**TEXTE PROPOSÉ**
=-=-=-=-=
Celui-ci se tut ; il se recula modestement au second rang et, sans qu’on prît garde à lui, il se retira.

Comme le maire voulait faire compter et peser l’argent :

« — Il n’est pas besoin, dit Mandrin. Vous êtes d’honnêtes gens. Je m’en rapporte à votre droiture. Vous ne voudriez pas me tromper. »

Il mit une partie de l’or dans sa ceinture, le reste dans son gousset ; il confia les sacs d’écus à l’un de ses lieutenans ; puis, demandant du papier et une plume :

« — Je dois vous faire une quittance. Les fermiers généraux ne tiendraient pas compte aux receveurs, si je ne donnais un reçu. »

Et, « mettant un genou en terre, » il écrivit le billet suivant :

« Je, soussigné, Louis Mandrin, reconnais avoir reçu de MM. de Saint-Félix et Estienne, entreposeurs des Fermes dans la ville de Beaune, la somme de 20 000 livres dont MM. les Fermiers généraux leur tiendront compte, pour des ballots de tabac que j’ai déposés chez l’entreposeur de Seurre. A Beaune, 18 décembre 1754.

Signé : Louis MANDRIN. »
=-=-=-=-=
**DONNÉES FOURNIES**

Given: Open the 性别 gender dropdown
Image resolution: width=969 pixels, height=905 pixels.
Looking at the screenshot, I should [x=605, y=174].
=-=-=-=-=
**EXERCICES À TRAITER**
1. Répondez aux questions suivantes d'après le texte proposé :
(a) Où Mandrin place-t-il une partie de l'or ?
(b) À qui confie-t-il les sacs d'écus ?
(c) Quelle somme la quittance reconnaît-elle avoir été reçue ?
2. Les affirmations ci-dessous sont-elles conformes au texte proposé ? Répondez par oui ou par non, en citant les mots du texte qui permettent de trancher.
(a) Le maire souhaitait faire compter et peser l'argent.
(b) Mandrin exigea que l'argent fût compté avant de le prendre.
(c) La quittance est datée de Seurre.

**CORRIGÉ DES EXERCICES**
1.
(a) Dans sa ceinture.
(b) À l'un de ses lieutenans.
(c) La somme de 20 000 livres.

2.
(a) Oui : « Comme le maire voulait faire compter et peser l’argent ».
(b) Non : « Il n’est pas besoin, dit Mandrin. »
(c) Non : « A Beaune, 18 décembre 1754. »